Così, dopo una giovinezza inquieta, ed una educazione agnostica impartitagli da insegnanti buoni ma indifferenti in materia religiosa, dopo una fugace e contrastata carriera militare, avventure galanti alternate a letture classiche e illuministiche, una eroica esplorazione del Marocco che gli vale la medaglia d’oro della Société de Géographie… ecco la folgorazione (un’esperienza alla André Frossard?): il ritorno in Francia, fra i suoi parenti, quello che è rimasto della “sua” famiglia, e il ritrovamento della cugina, Marie de Bondy. “Mi hai attirato alla virtù con la bellezza di un’anima in cui la virtù mi era parsa sì bella che aveva irrevocabilmente rapito il mio cuore…”, affermerà Charles nel Ritiro di Nazareth del 1897.
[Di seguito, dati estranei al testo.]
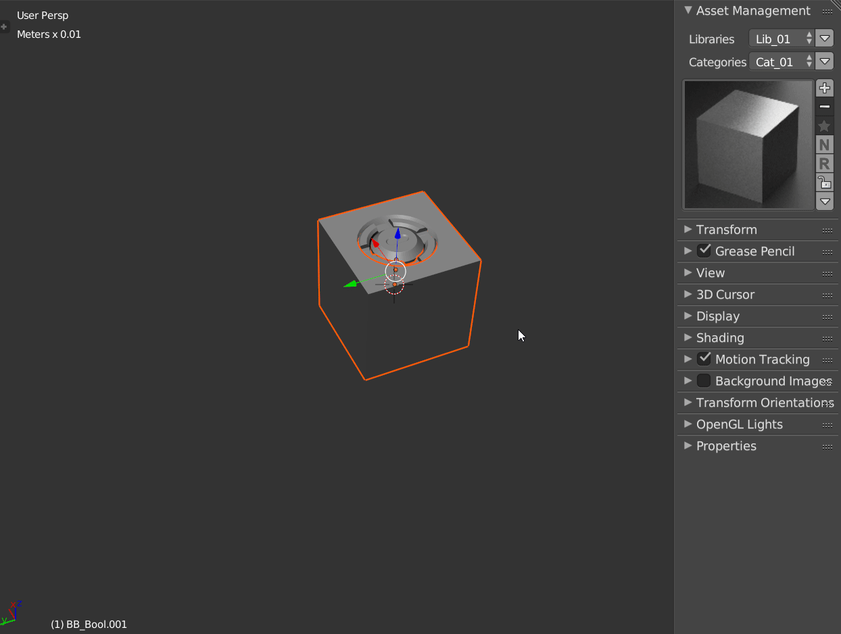Enable the Background Images checkbox

coord(704,380)
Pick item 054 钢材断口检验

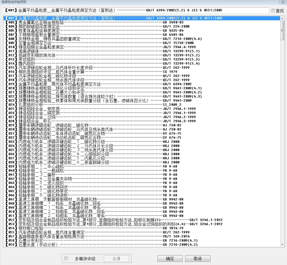(30, 228)
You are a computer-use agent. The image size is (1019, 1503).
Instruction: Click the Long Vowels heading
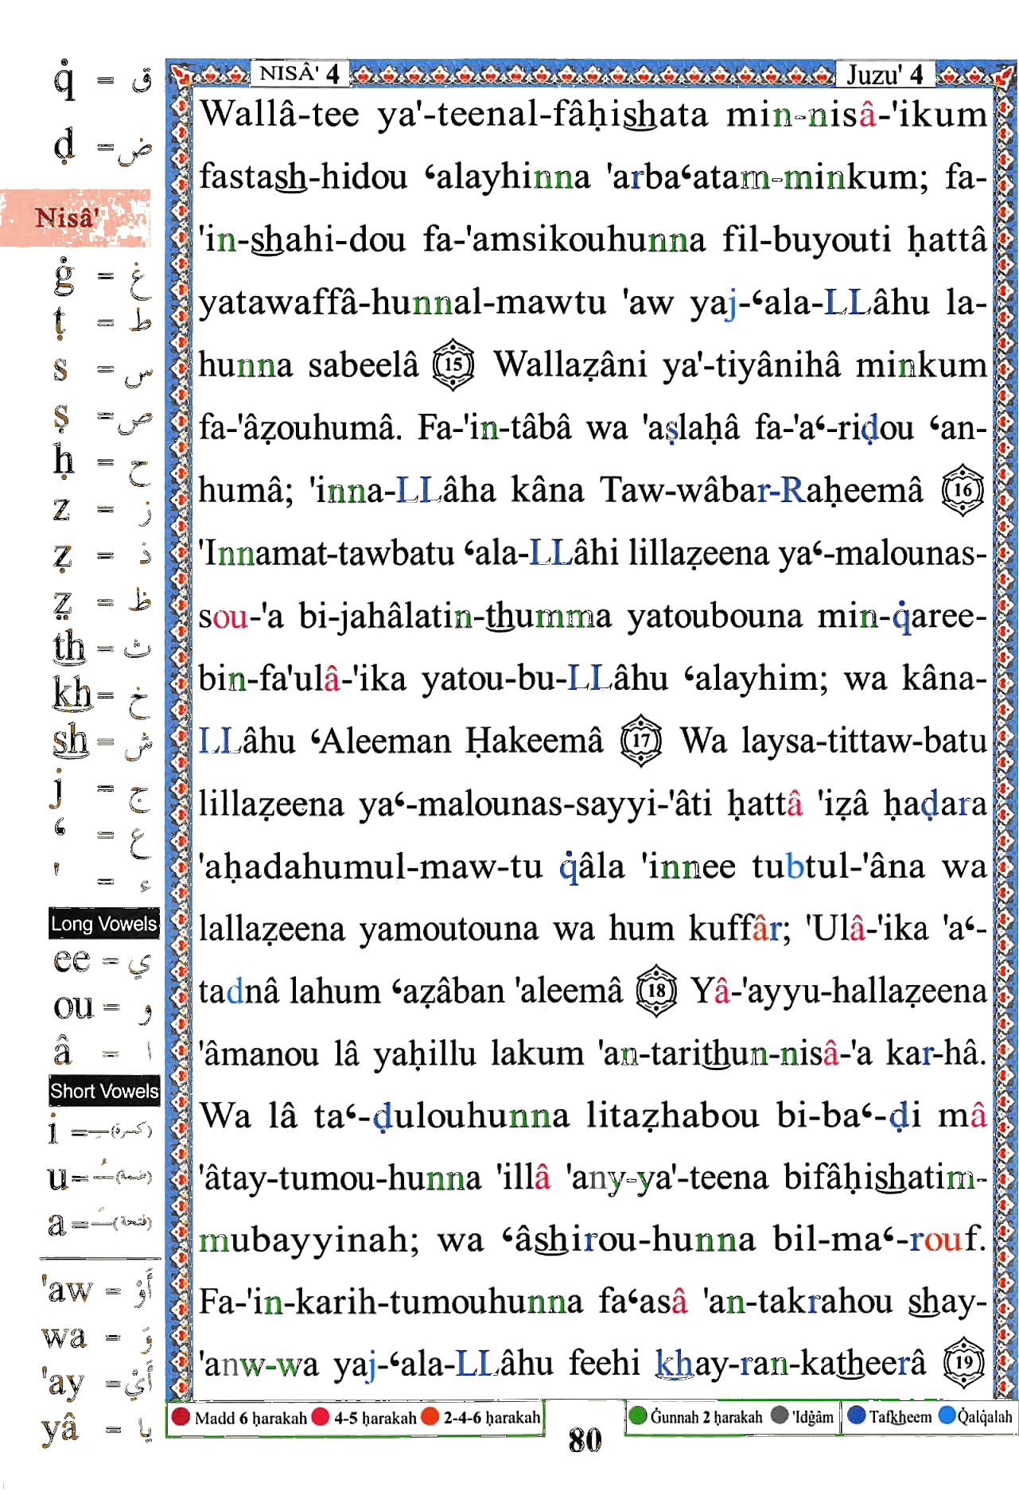104,924
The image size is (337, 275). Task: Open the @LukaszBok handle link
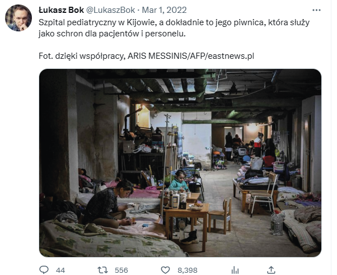point(110,10)
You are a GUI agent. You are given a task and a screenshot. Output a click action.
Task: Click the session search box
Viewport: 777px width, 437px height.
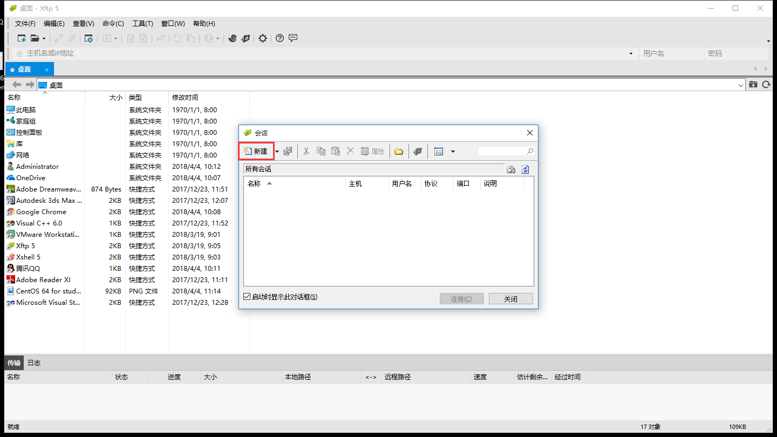point(502,152)
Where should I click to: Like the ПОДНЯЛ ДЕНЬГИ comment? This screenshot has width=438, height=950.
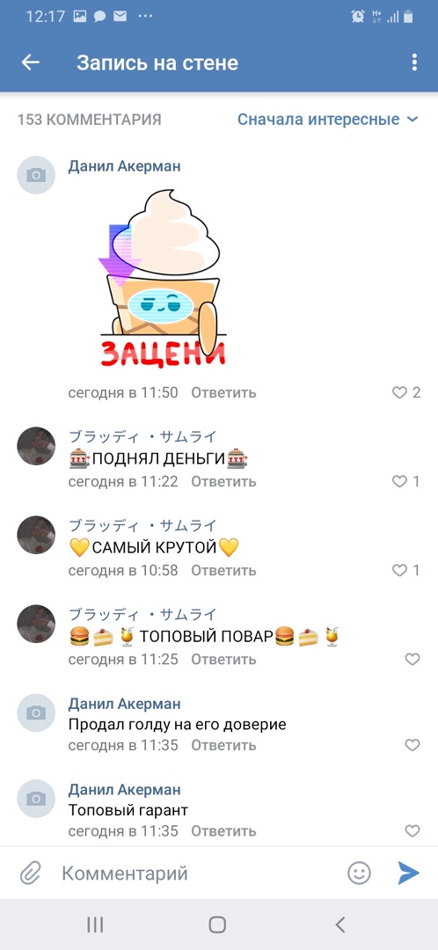click(x=400, y=482)
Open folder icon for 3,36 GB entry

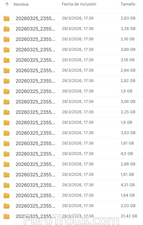7,29
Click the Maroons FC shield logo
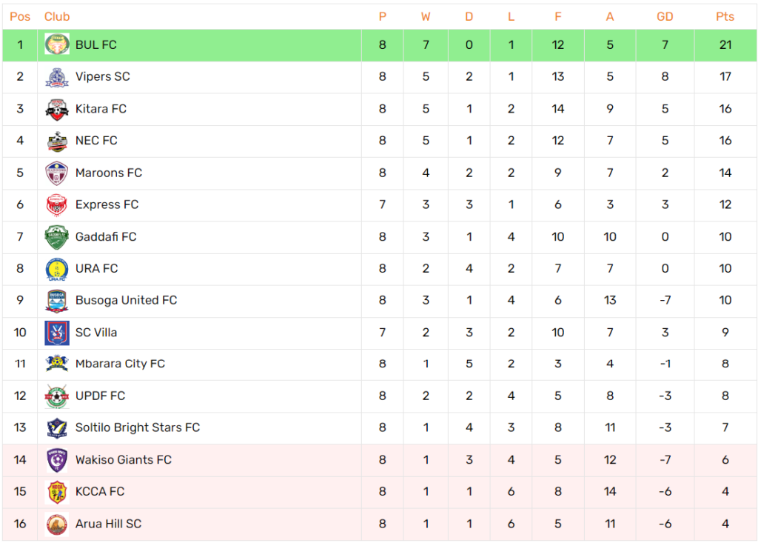 57,173
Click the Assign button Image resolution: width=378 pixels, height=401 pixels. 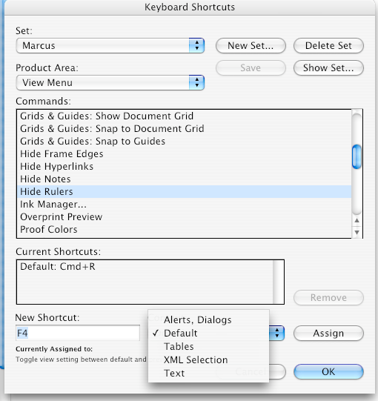(x=328, y=334)
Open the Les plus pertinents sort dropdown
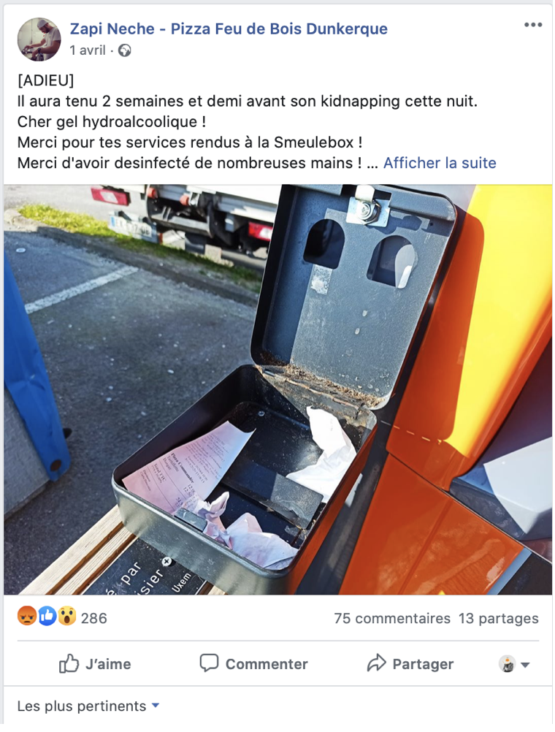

E la Storia, a partire da quel momento, è davvero un’altra per Charles, che scavato da un Amore oblativo di tipo assoluto, ricercherà, attraverso un rapporto sempre più radicale ed esigente con il Mistero che lo scava e lo attrae, una forma di vita che lo avvicini a quella del Maestro e Modello: ecco la Trappa (ma lì ormai si condiscono gli alimenti con burro e olio e Charles si chiede “Dove va la povertà?”), e poi il servizio presso le Clarisse di Nazareth, ove elabora e matura quella “vita nascosta”, che si specificherà sempre più nella dimensione della Adorazione eucaristica, come condivisione della vita di Gesù nella Sacra Famiglia, il desiderio di una “spiritualità dell’Imitazione” che, connaturale a chi ama, deve condurre al massimo della rassomiglianza con colui che si ama, Gesù povero operaio misconosciuto da tutti, infine la resa al Sacerdozio ministeriale, come massima adesione al ministero salvifico di Gesù, in quella dimensione pubblica per cui Charles non si sentiva portato, ma che gli avrebbe consentito ulteriore spesa e rinuncia di sé. E’ allora il momento del Sahara francese, della Fraternità di Beni- Abbès e del villaggio di Tamanrasset, avamposti ove Charles de Foucauld tenta la via del radicamento in una realtà circoscritta e periferica come segno del più grande amore. Morirà ucciso da predoni il 1 dicembre 1916. In Francia, la sua Unione di laici conta 49 membri, che costituiscono il tramite storico con le fondazioni che verranno. Oggi la sua eredità, fra laici, preti e religiosi, è raccolta da ben diciannove famiglie in tutto il mondo, mentre innumerevoli sono coloro che alla sua spiritualità moderna, profetica ed essenziale si ispirano nella loro vita quotidiana, che la Chiesa ha ulteriormente suggellato con la beatificazione, avvenuta nel 2005 ad opera di Benedetto XVI.